Kinesis Data Streams is the part which works like a pipeline for processing data. What I mean by this is, an external source, or a part of your system will be generating messages and putting them into data streams. Another part of your system will be listening to messages on these data streams. Whenever there is data, your app or service will process that data.
This is mostly like a queue. One or more apps will be enqueuing messages to the queue, and one or more apps or services will be dequeuing messages from the queue. As the name suggests, this is used mostly in systems or services where there is unbounded data coming in that needs to be processed in real time.
This is slightly different than data streams, in that, the main purpose of this is to deliver data to a predefined destination. There is no stream processing happening here. The best example I can give to explain Firehose delivery stream is a simple data lake creation. I talk about this so often because I have experience doing this, and it just works.
So what’s happening in this case is, you have an app or a service that is writing or producing data to a delivery stream. This delivery stream will then deliver that data to a storage location, like an S3 bucket. Hence the name, delivery stream.
Now, this doesn’t mean that you can’t do any kind of processing on the incoming data. In fact, Amazon provides a bunch of predefined processors in Firehose. Although, there are limitations to this. For example, you can use in-built features to convert the data type of the incoming data. Let’s suppose your service is producing JSON data into the stream, you can configure the delivery stream to deliver the data in Parquet.

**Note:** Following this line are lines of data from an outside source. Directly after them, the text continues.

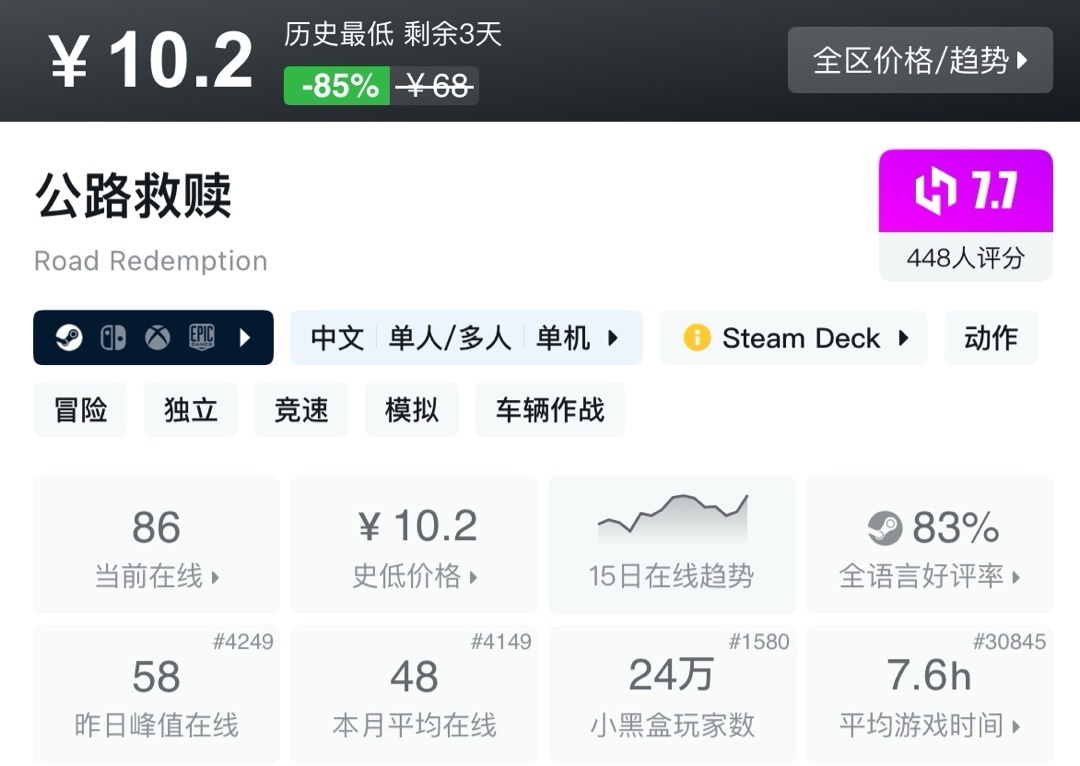
Task: Click the Steam platform icon
Action: pyautogui.click(x=68, y=338)
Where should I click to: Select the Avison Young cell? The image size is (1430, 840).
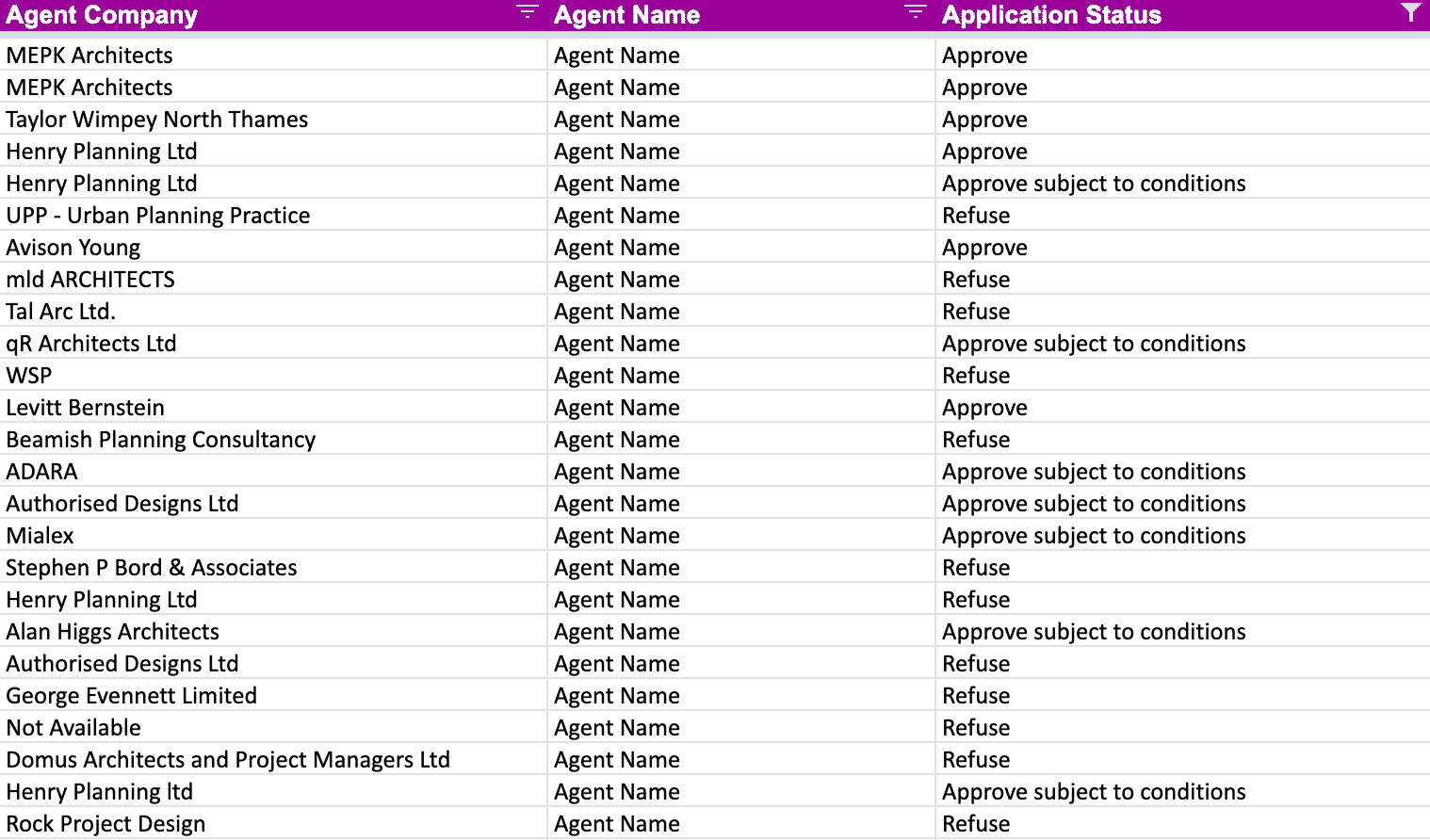73,248
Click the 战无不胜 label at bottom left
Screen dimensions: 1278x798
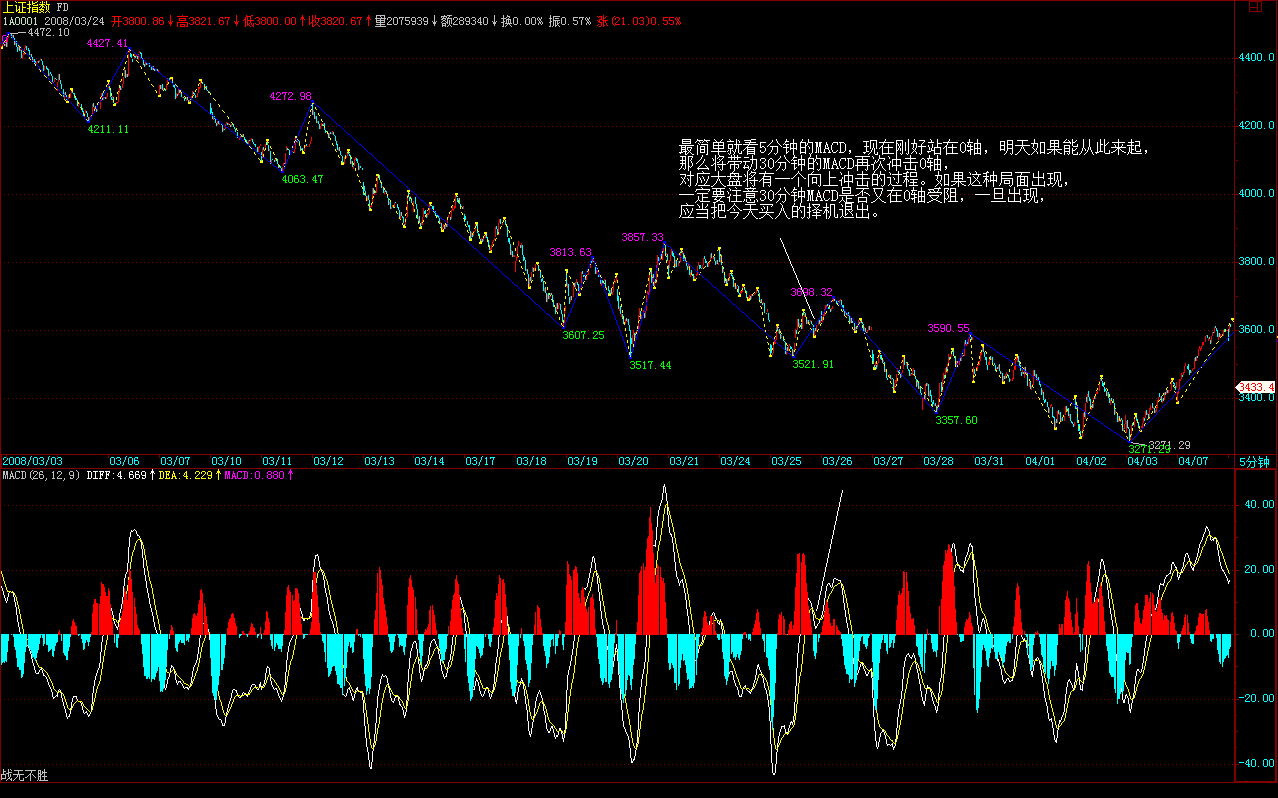(x=24, y=775)
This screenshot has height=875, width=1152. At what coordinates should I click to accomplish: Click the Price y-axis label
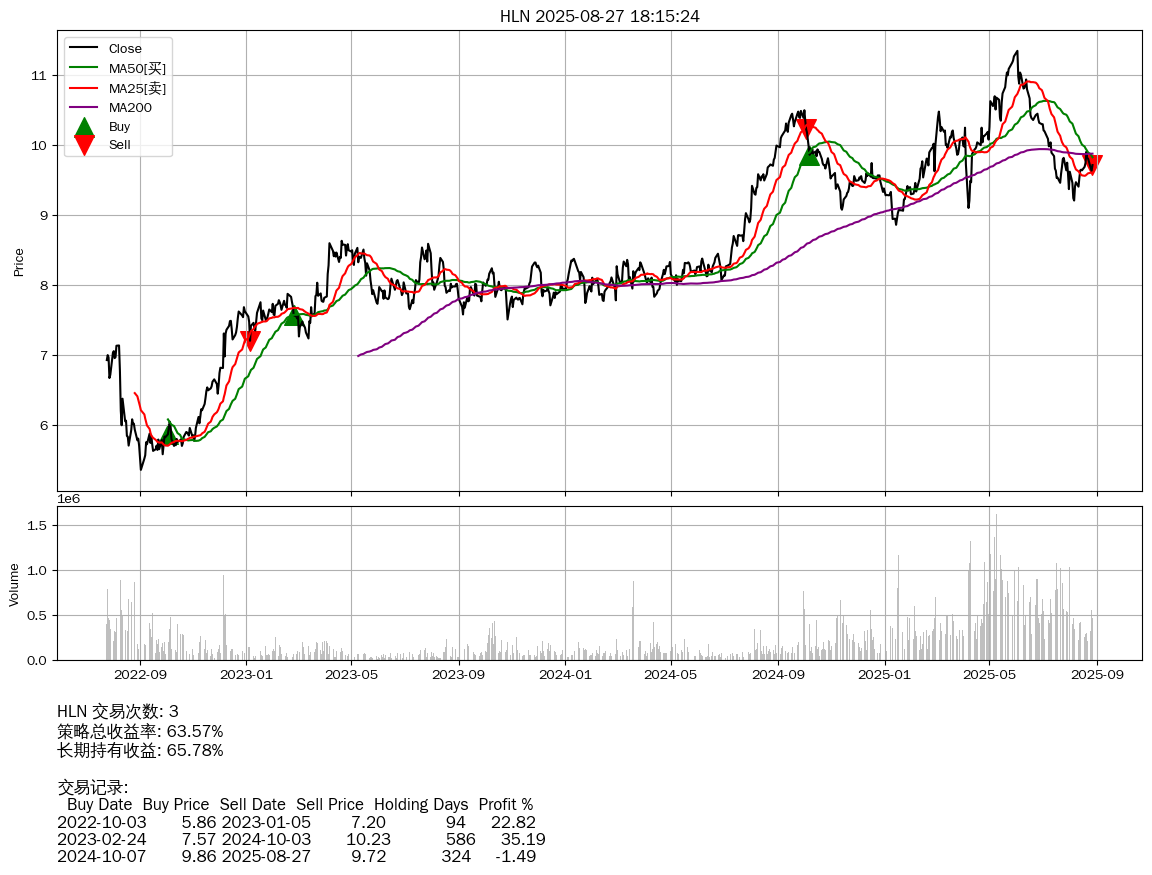point(19,262)
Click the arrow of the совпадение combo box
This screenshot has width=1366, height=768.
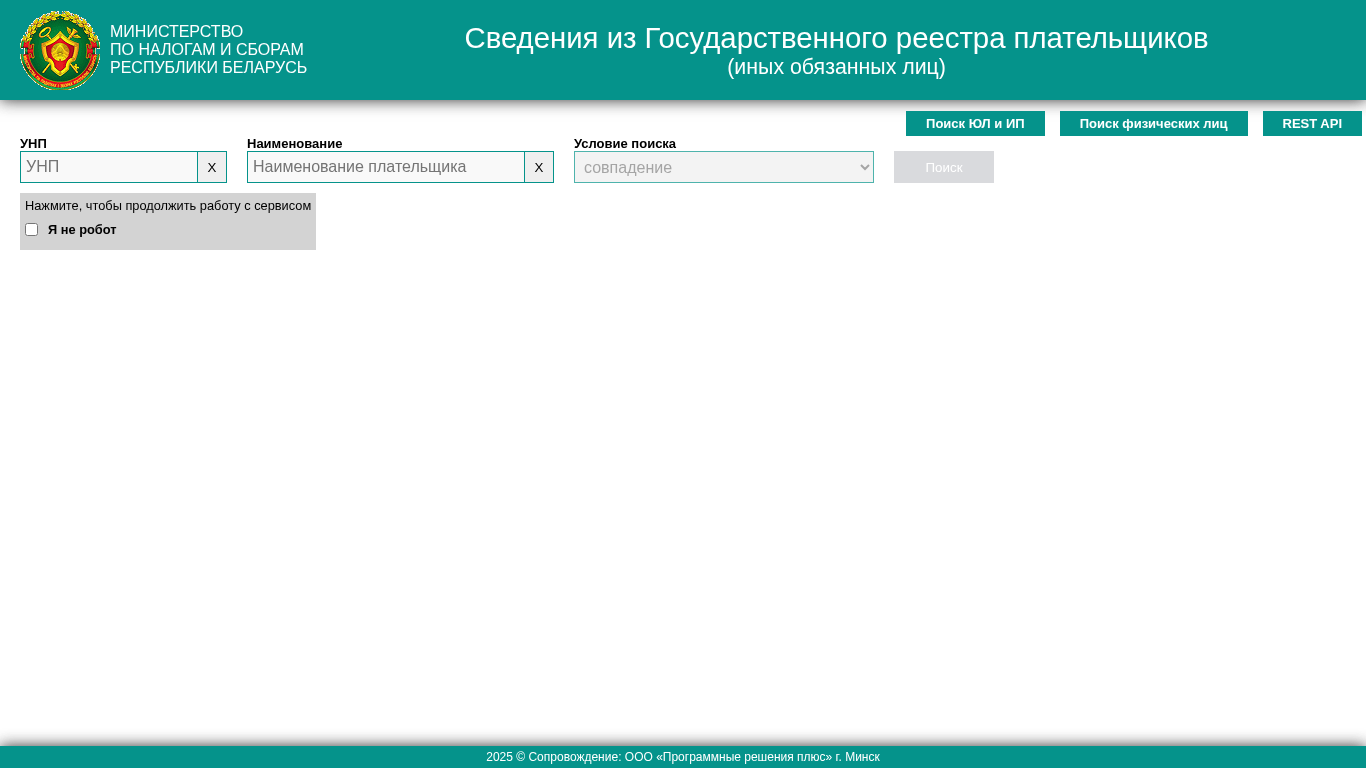tap(864, 167)
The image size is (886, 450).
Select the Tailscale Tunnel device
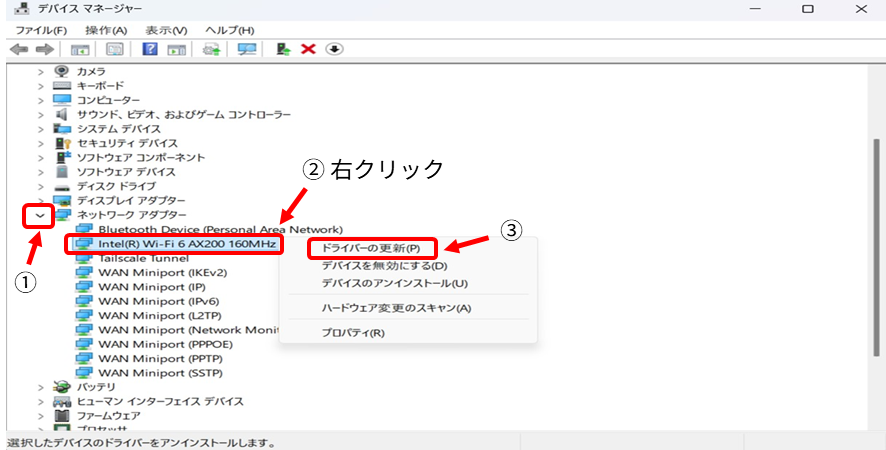click(143, 258)
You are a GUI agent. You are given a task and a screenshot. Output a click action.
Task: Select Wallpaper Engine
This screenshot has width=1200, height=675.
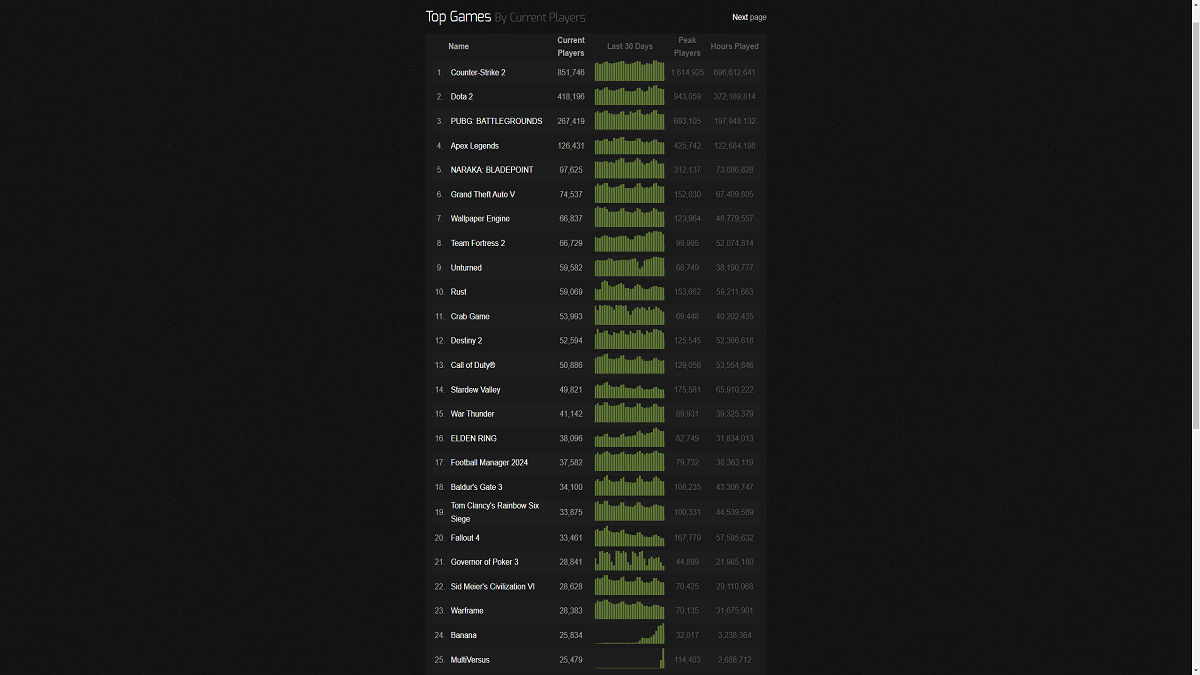tap(480, 218)
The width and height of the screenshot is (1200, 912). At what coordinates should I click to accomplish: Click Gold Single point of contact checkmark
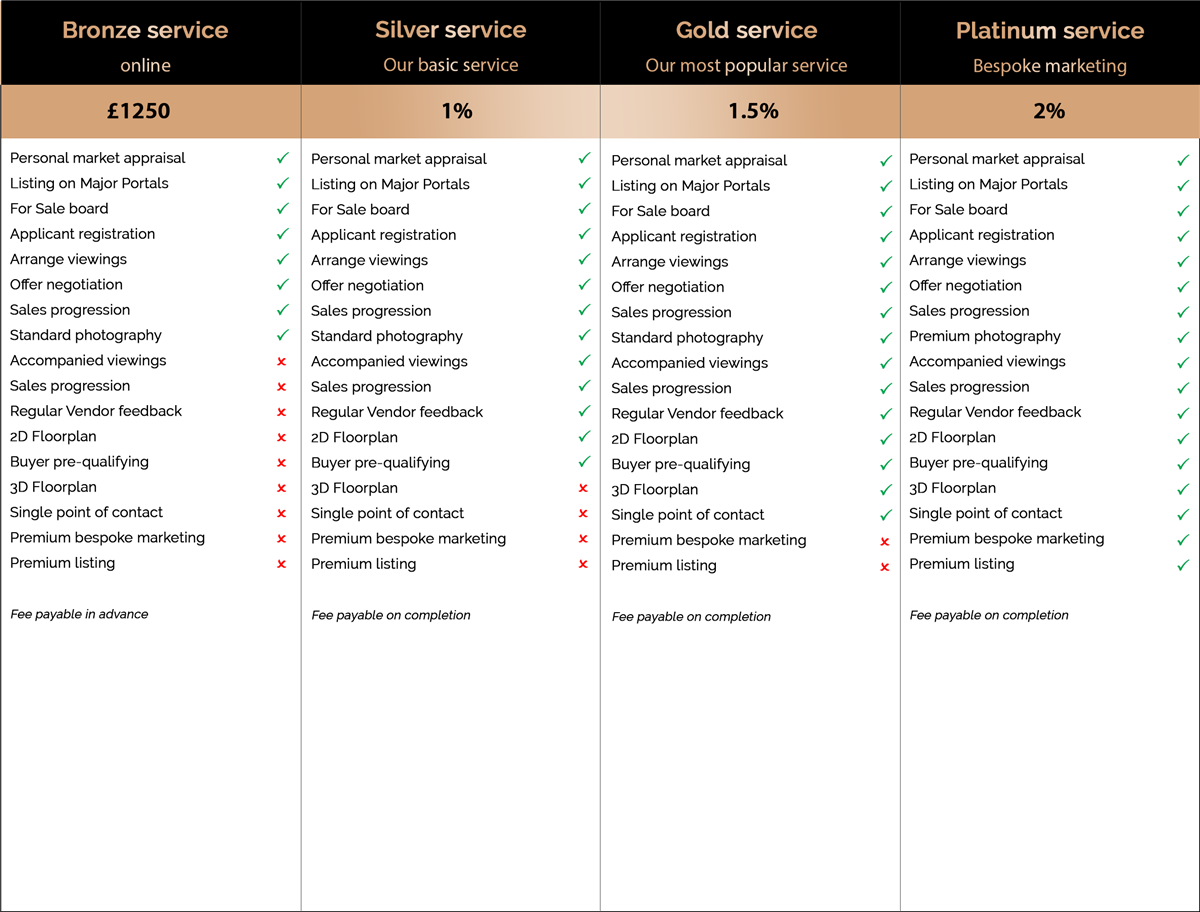[885, 514]
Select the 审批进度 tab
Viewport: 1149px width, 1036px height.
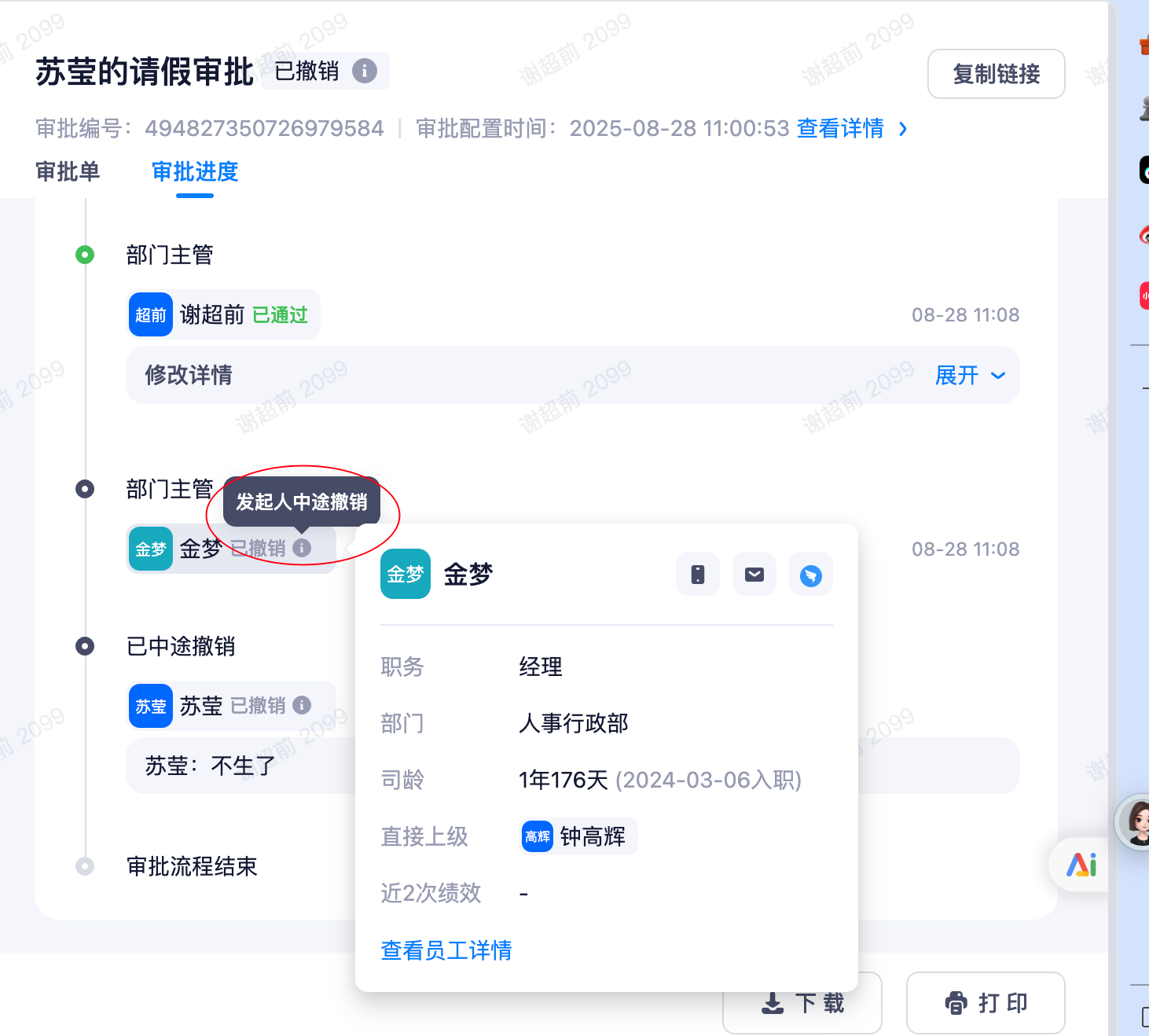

But, if you need any more data transformation than that, you’ll have to provide your own data transformation logic. And yes, that’s possible. But, it has to be a Lambda function. So for each incoming piece of record, the configured Lambda function will be invoked. This Lambda function can do any kind of transformation on the data and return the transformed data. The delivery stream will then deliver this transformed data instead of the original. This comes in very handy when you’re working with backward compatibility issues.
I hope the differences are clear enough here. To reiterate, Kinesis data streams are used in places where an unbounded stream of data needs to worked on in real time. And Kinesis Firehose delivery streams are used when data needs to be delivered to a storage destination, such as S3.
If this wasn’t clear, try implementing simple POCs for each of these, and you’ll quickly understand the difference. Oh, and one more thing, you can only have producers for Firehose delivery streams, you can’t have consumers. Think about that!